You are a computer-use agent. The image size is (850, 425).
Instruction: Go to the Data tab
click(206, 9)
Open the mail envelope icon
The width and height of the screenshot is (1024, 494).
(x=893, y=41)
..........
Instructions for the task: Word for word, give the whole listing again.

Solved exercise:
You are a computer-use agent. The image size is (850, 425).
Instruction: Go to the Data tab
click(206, 9)
Open the mail envelope icon
The width and height of the screenshot is (1024, 494).
(x=893, y=41)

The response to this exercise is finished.